Ohio State's hospital-at-home model

The Centers for Medicare & Medicaid Services (CMS) launched its Acute Hospital Care at Home program more than three years ago. Ohio State has embraced the CMS model, Thariani says. "In our hospital-at-home model, we have modeled it around what the CMS waiver permits. A patient needs to originate either in the emergency department or an inpatient setting and we can discharge them early to home. … The requirements are that there should be a daily provider visit, which could be completed by a physician remotely or an advance practice provider or a nurse practitioner in person. There is also a requirement for two daily visits completed in person by a registered nurse and potentially by an emergency medical technician. The requirements also state that we have access to care providers 24/7 for patients who are admitted to the program."

To provide staffing for Ohio State's Hospital Care at Home program, the organization has partnered with Dispatch Health, he says. "They recruit the physicians, nurse practitioners, and registered nurses for us. They are the ones who are seeing patients in the home. The services that Ohio State provides directly include pharmacy dispensing services, durable medical equipment, and physical, occupational, and speech therapy. It is kind of a hybrid model that includes clinicians who are employed on our behalf by Dispatch Health and certain services that we can provide."

Dispatch Health provides a 24-7 command center that is staffed by registered nurses, Thariani says. The command center oversees remote patient monitoring and interacts with the patients virtually.

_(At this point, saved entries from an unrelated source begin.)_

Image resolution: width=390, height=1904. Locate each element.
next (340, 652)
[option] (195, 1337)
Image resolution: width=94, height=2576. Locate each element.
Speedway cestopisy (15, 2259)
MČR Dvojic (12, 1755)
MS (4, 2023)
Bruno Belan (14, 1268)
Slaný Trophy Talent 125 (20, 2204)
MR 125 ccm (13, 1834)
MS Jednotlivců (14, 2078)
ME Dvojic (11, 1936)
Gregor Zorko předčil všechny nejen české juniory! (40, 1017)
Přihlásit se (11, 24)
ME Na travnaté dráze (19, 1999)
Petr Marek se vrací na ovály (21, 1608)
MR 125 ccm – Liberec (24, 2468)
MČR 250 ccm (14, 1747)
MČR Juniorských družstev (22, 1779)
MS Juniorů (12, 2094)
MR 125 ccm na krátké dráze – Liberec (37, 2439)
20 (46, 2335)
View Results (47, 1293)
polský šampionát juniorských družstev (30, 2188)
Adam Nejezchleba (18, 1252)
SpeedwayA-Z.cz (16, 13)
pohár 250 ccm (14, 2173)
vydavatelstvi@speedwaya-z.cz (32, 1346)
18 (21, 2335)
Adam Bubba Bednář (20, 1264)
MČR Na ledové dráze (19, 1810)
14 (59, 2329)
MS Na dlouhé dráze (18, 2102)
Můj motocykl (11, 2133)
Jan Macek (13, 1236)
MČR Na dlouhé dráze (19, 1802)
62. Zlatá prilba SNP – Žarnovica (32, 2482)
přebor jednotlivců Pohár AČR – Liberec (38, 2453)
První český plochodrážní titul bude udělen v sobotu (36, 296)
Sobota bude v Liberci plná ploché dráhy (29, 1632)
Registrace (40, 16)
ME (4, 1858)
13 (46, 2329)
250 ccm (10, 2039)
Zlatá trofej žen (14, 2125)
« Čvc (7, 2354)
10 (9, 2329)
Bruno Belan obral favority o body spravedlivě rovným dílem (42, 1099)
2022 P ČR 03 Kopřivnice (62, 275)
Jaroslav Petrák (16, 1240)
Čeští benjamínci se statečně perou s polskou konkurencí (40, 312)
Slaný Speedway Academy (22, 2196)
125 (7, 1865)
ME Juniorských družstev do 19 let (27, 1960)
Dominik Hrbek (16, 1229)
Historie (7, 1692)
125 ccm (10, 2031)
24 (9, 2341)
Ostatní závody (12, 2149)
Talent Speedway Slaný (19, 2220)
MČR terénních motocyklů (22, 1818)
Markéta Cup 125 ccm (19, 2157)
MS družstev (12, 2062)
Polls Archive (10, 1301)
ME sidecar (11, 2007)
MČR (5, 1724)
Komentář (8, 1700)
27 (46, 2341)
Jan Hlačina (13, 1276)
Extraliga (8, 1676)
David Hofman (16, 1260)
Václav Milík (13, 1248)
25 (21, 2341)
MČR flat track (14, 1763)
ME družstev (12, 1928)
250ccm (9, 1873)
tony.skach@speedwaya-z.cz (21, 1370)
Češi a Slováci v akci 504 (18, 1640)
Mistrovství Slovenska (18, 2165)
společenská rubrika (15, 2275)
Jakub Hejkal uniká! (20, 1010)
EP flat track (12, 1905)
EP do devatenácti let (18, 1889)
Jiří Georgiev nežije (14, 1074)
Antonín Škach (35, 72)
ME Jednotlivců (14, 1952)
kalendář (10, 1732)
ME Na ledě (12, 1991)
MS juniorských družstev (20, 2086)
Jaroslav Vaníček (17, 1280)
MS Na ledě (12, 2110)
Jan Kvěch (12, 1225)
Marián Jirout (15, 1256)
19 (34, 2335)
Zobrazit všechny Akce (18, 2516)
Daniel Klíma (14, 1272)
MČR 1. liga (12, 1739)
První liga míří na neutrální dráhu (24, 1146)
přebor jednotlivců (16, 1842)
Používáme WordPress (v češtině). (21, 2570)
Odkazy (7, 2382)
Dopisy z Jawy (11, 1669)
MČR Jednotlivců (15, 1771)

Dispatch Health plays a key role in remote patient monitoring and patient data collection, he says. "As part of our relationship with Dispatch Health, they work with a remote patient monitoring company. When a patient is transferred to hospital at home, each patient receives a cellular-enabled tablet, and the tablet can constantly gather patient readings and vital signs. All of the documentation goes into our electronic medical record system—Epic. So, the data either goes directly into Epic, or when the in-home care team is with the patient, they go into Epic and conduct documentation. Our folks back in the hospital can understand what is going on with a patient at any given point in time."

Ohio State is collecting data for several hospital-at-home metrics, Thariani says. "CMS requires three metrics—patient volume, care escalation rates (how many patients were admitted into the hospital-at-home model but had to be brought back to the hospital), and mortality. However, we are working toward capturing a more comprehensive set of metrics. These include operational metrics such as length of stay and additional quality metrics such as readmission rates, infection rates, and falls. We are also collecting patient experience metrics such as patient satisfaction."

Related: Health First Sees Success With Hospital at Home Program

Christopher Cheney is the CMO editor at HealthLeaders.


KEY TAKEAWAYS

The Medicare waiver for 24-hour nursing in hospital-at-home care has been extended until December 2024.

Hospital-at-home providers can use this two-year window to prove the programs deliver value.

The Ohio State University Wexner Medical Center is offering its Hospital Care at Home program in a partnership with Dispatch Health.